▶ YOUR TASK
No pictures belong in the copy. Set down exactly the lines from the one that contains "Instruction: Open the ГЛАВНАЯ menu tab" through the end of the data.
(RECORDS FOR PROCESSING begins)
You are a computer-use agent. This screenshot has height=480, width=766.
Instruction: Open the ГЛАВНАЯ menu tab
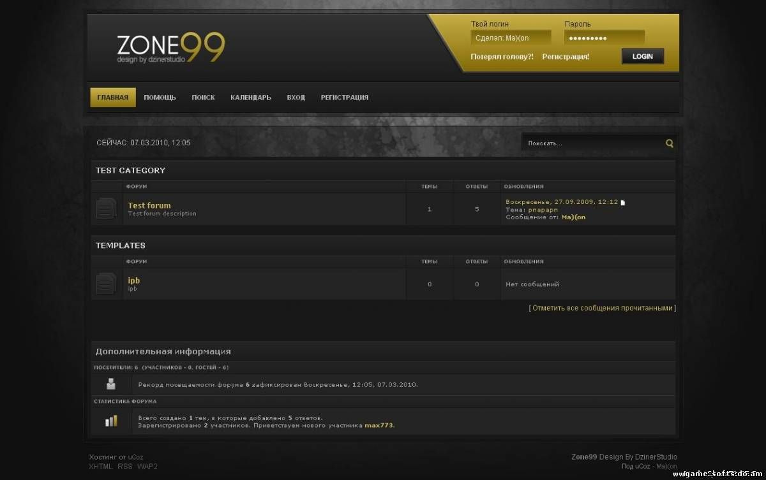pyautogui.click(x=112, y=98)
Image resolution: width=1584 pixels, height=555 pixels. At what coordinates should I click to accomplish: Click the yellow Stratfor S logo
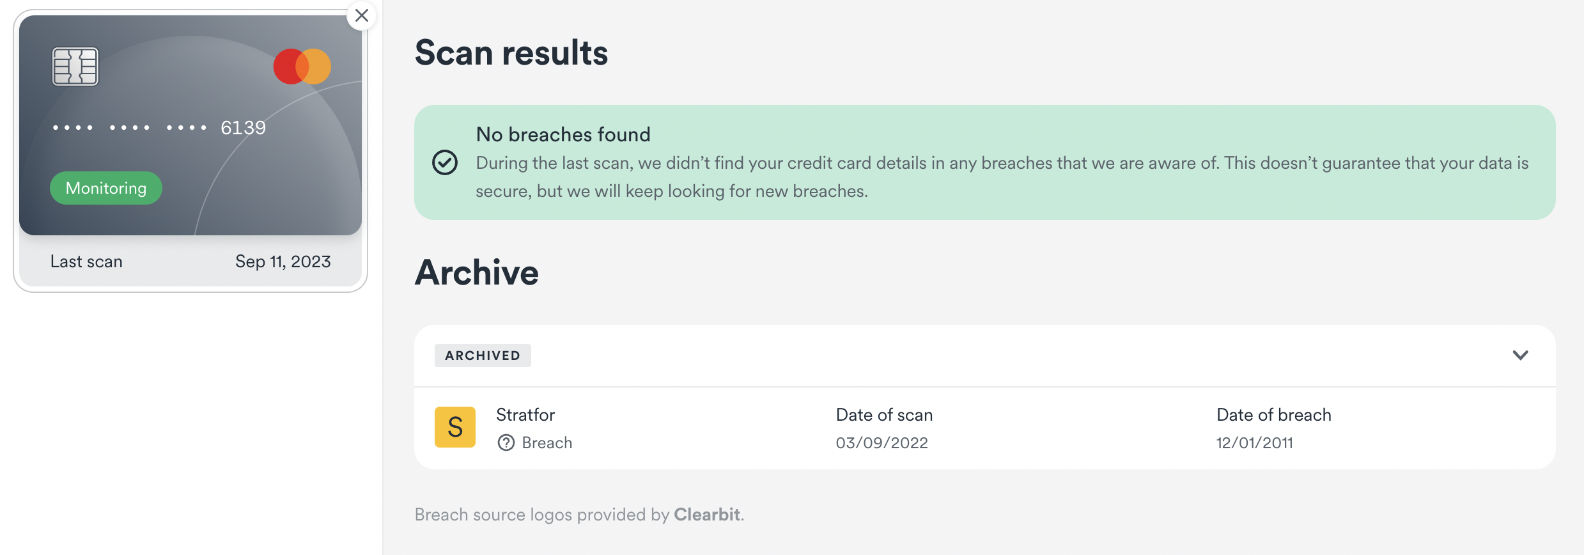[x=455, y=427]
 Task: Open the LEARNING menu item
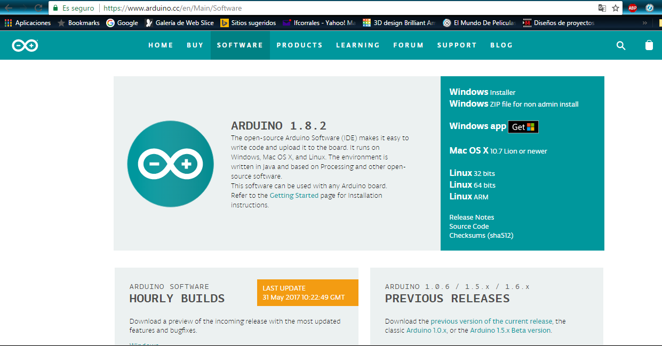358,45
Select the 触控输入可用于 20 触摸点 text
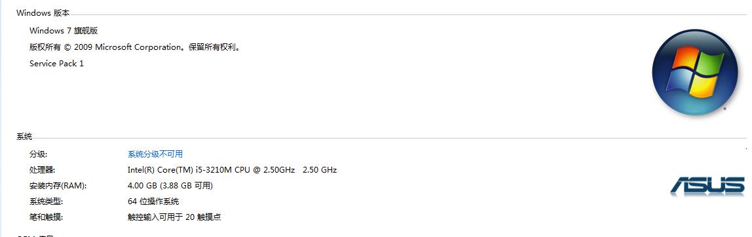The width and height of the screenshot is (752, 237). tap(174, 217)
(RECORDS FOR PROCESSING ends)
▶ ANSWER
Instruction: Open the ГЛАВНАЯ menu tab
pyautogui.click(x=112, y=98)
Image resolution: width=1584 pixels, height=555 pixels. At what coordinates should I click to accomplish: Click the yellow Stratfor S logo
[x=455, y=427]
 Task: Open the LEARNING menu item
358,45
Select the 触控输入可用于 20 触摸点 text
The width and height of the screenshot is (752, 237). tap(174, 217)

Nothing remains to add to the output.